Article
◆ ◆ ◆ ◆

Kilchoman Machir Bay Cask Strength

Kilchoman Machir Bay Cask Strength Bottle. Image courtesy ImpEx Beverages.

Kilchoman Distillery was the first new distillery built on Islay in 124 years when it opened in 2005. On an island of just 3,000 year-round residents, where so much industry depends on whisky-making and its related fields, adding a new distillery is taking a chance: is there enough demand, supply, and workforce to support this new venture?

It’s a question that several newly-opened distilleries (or soon-to-open ones) on Islay are figuring out. Thankfully, for Kilchoman, the answer to all was yes.

Growing their own barley on a 2,300-acre farm on Islay’s southwestern spur, Kilchoman epitomized locally-driven distillation before it was cool again. According to founder Anthony Wills, Kilchoman is (and remains) Islay’s only “Single Farm” Single Malt Scotch Whisky. Regular readers will know instantly how that might pique my interest.

On Islay, as with everything else, there’s more to it than just that. After being dominated by eight distilleries for nearly two centuries, Islay became synonymous with peat, for good reason, but specifically a maritime, vegetal peat with elements of seaweed and ashiness distinct from highland peat or even Orkney peat. When concentrated even more, this peat could impart full-on iodine, tar, and creosote. Few distilleries on Islay make a non-peated malt (Bruichladdich, for example, though they also make Port Charlotte and Octomore), and all make multiple products using the local peat in the malting process.

To create a new distillery in an area that’s both so small and also so well known for one thing, finding a differentiating factor is priority number one. It does no good to build a new distillery that tastes like Laphroaig or Lagavulin - those already exist. Starting with your own farm and focusing on locality is a great place from which to brainstorm, and Wills clearly did so with his team.

◆ ◆ ◆ ◆

Set problem A
Show every line of the records that contains the string "resolution", matching its case exactly.

◆ ◆ ◆ ◆

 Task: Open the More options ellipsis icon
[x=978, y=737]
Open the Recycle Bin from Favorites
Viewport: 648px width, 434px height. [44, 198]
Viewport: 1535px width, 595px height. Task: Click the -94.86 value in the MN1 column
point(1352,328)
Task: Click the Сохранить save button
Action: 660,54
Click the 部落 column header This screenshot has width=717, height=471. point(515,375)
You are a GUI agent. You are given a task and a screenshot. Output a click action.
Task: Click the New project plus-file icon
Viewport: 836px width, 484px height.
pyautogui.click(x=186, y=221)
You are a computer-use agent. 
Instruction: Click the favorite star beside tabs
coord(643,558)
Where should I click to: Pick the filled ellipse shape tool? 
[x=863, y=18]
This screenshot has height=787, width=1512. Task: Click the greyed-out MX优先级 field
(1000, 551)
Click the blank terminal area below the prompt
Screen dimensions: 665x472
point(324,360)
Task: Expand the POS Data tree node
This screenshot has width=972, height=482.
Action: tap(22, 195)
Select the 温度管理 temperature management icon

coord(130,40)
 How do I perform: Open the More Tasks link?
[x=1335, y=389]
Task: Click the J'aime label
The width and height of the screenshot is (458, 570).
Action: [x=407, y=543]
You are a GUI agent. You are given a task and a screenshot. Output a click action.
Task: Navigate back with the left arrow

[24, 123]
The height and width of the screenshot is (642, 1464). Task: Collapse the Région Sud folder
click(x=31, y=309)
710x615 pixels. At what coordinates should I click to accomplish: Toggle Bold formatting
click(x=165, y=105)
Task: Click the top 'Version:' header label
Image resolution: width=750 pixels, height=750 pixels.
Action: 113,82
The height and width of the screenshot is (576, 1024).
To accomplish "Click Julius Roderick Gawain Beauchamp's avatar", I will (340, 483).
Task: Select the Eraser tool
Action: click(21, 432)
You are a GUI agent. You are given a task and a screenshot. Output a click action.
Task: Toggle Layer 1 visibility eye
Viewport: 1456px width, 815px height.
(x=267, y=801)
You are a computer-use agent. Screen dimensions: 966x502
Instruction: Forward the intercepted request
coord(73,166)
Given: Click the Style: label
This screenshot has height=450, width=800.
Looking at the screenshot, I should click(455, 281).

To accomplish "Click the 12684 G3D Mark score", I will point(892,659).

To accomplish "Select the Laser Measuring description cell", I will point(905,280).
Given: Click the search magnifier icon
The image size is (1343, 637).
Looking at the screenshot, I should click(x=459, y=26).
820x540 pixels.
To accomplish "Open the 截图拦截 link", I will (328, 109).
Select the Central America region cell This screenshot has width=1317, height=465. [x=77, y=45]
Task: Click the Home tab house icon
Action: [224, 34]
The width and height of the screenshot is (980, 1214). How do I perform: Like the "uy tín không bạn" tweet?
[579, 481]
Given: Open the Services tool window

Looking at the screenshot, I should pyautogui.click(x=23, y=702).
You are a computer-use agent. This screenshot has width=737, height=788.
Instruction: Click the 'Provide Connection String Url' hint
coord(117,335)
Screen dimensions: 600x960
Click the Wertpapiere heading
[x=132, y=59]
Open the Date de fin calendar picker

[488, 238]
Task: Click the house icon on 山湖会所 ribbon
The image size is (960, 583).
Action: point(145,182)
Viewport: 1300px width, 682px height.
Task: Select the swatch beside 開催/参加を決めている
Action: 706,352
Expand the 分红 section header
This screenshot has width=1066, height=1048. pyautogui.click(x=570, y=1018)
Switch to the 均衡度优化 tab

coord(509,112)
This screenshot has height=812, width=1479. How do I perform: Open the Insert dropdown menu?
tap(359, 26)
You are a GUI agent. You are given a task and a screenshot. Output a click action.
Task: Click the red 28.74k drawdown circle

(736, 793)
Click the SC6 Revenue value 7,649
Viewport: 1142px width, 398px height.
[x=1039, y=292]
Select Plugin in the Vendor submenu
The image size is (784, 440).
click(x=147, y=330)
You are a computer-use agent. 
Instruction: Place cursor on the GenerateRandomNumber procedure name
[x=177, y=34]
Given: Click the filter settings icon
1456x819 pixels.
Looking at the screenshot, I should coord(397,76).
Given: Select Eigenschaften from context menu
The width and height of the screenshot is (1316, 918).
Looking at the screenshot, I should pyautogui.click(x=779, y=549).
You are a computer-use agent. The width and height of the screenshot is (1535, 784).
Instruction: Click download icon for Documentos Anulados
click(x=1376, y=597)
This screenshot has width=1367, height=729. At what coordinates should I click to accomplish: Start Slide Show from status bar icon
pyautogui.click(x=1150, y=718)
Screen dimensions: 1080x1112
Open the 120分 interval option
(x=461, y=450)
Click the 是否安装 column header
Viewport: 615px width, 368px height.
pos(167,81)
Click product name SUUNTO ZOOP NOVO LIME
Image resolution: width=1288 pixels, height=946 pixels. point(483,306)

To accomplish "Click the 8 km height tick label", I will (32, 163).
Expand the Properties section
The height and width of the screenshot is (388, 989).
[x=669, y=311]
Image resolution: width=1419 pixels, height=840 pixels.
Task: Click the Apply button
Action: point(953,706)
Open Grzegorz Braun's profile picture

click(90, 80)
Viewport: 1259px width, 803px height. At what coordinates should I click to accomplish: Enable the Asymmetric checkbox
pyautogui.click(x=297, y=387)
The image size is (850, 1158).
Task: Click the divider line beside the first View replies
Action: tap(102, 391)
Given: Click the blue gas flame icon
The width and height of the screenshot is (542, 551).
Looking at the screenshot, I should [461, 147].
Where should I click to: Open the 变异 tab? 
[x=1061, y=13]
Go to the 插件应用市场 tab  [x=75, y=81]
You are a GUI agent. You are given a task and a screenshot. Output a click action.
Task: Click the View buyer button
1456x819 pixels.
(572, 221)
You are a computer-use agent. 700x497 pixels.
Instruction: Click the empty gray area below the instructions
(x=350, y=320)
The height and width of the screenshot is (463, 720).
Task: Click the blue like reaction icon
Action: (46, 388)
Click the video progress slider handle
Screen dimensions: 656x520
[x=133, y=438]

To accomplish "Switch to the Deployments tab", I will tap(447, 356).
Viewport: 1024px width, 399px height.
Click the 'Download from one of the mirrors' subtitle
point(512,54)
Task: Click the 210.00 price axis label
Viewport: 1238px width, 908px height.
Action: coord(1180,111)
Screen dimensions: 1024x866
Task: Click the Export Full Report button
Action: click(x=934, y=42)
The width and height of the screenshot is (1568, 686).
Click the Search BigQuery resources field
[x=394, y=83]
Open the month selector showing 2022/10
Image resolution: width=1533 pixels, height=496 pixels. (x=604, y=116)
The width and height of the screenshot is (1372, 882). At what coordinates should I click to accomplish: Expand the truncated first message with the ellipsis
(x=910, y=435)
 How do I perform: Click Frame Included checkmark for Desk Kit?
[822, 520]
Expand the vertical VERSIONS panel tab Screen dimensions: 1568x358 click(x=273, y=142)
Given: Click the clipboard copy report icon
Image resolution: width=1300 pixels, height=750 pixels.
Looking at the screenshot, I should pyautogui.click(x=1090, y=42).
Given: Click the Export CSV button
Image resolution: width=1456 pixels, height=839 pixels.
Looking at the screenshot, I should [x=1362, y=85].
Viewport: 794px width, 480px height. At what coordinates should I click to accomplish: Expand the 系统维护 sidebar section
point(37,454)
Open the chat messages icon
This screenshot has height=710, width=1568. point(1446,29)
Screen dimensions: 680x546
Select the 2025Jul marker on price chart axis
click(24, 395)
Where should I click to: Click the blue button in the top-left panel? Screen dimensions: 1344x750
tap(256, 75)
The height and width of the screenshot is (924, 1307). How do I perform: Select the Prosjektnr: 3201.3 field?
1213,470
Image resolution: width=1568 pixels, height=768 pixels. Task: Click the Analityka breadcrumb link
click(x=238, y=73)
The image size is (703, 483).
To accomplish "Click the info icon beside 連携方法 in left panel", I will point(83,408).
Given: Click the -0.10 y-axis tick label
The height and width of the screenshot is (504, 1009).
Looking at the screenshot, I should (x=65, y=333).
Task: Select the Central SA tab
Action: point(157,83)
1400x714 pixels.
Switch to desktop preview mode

◆ ◆ ◆ ◆

Set problem B
Transcribe the part of the whisky article starting at "Growing their own" and ending at "pique my interest.".

Complete answer A
Image resolution: width=750 pixels, height=750 pixels.
Image resolution: width=1288 pixels, height=946 pixels. point(483,306)
Image resolution: width=1419 pixels, height=840 pixels.
Image resolution: width=1533 pixels, height=496 pixels. (x=604, y=116)
Image resolution: width=1300 pixels, height=750 pixels.
Image resolution: width=1456 pixels, height=839 pixels.
Image resolution: width=1568 pixels, height=768 pixels. Task: Click the Analityka breadcrumb link

Complete answer B
Growing their own barley on a 2,300-acre farm on Islay’s southwestern spur, Kilchoman epitomized locally-driven distillation before it was cool again. According to founder Anthony Wills, Kilchoman is (and remains) Islay’s only “Single Farm” Single Malt Scotch Whisky. Regular readers will know instantly how that might pique my interest.